The Taylor home in Greenwood Park. (photo courtesy of Peggy Dillard)
Benjamin J. Carr (1875-1935) was another remarkable Tennessean, whose concern for his fellow black citizens resulted in the creation of both a second park and a notable educational institution. Born into poverty, Carr grew up working on farms in Trousdale County, Tennessee. He carefully set aside most of his meager earnings (50¢ per day) to purchase his own farm. In time, the frugal young man was able to pay off his mortgage with income from his tobacco crop. Shortly before 1900 Carr came to Nashville, where he was elected porter for the state Supreme Court and became an unexpected friend and ally of Governor Malcolm Patterson (1907-1911), who sent Carr on a lecture tour throughout Middle Tennessee to educate and inspire black farmers. Carr headed the citizens’ organization that brought the Tennessee Agricultural & Industrial State Normal School (Tennessee A&I, known today as Tennessee State University) to Nashville, and he was the school’s first agriculture teacher. He was also the driving force behind the city’s purchase of 34 acres near the college for use as a municipal park. When Mayor Hilary Howse dedicated Nashville’s Hadley Park in 1912, it became the first public park for African Americans in the entire nation.

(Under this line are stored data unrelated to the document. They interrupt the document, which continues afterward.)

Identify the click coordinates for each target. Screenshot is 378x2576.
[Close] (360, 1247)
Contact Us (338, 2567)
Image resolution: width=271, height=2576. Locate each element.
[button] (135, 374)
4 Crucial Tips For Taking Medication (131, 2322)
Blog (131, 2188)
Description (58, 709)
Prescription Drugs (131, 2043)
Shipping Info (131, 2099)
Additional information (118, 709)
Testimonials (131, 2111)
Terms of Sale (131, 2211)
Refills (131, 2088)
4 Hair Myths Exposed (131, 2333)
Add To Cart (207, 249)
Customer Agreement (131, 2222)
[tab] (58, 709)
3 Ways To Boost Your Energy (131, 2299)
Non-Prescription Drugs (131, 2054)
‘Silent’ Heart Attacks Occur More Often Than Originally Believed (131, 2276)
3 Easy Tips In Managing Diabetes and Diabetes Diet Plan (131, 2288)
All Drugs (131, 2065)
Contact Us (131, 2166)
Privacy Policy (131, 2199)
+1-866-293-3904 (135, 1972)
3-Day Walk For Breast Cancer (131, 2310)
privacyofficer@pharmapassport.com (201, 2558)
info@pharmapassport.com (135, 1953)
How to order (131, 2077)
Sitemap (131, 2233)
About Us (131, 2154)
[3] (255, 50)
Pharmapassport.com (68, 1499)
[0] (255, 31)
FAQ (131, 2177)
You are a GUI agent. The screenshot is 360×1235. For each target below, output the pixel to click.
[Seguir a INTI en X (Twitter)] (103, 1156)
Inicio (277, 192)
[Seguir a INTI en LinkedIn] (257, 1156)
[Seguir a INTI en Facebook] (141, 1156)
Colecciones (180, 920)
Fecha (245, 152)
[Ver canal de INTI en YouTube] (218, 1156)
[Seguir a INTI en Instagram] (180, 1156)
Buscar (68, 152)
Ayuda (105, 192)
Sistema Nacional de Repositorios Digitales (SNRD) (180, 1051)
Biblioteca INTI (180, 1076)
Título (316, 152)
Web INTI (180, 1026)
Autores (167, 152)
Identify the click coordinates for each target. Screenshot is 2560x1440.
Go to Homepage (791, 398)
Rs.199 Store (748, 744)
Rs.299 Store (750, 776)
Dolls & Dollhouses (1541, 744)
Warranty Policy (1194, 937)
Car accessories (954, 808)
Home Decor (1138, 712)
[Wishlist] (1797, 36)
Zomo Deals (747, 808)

Ben Carr (TSLA photo from Calvert Collection)
The name given to Hadley Park is still a matter of some dispute. When Major Eugene C. Lewis (chairman of the Nashville, Chattanooga, & St. Louis Railway and director-general of the 1897 Tennessee Centennial Exposition) named the park, many assumed the title was a tribute to John L. Hadley, a white slave owner whose home plantation became the site of Tennessee State University. However, Lewis may have intended instead to honor Dr. W. A. Hadley (1850-1901), a physician-educator with whom he had worked closely during the Centennial Exposition, and for whom the Hadley School was named. A graduate of Meharry Medical College, Dr. Hadley had taught briefly in Davidson County schools before opening his medical practice. In 1880 he was elected secretary of the newly formed State Medical Association, and in 1883 he was chosen as a delegate to the National Convention of Colored Men at Louisville. He founded the Independent Order of the Immaculates and served on the executive committee (with Major E. C. Lewis) of the 1897 Centennial. After practicing medicine for several years, Hadley returned to teaching. At the time of his death, he was principal of Carter Public School in Nashville.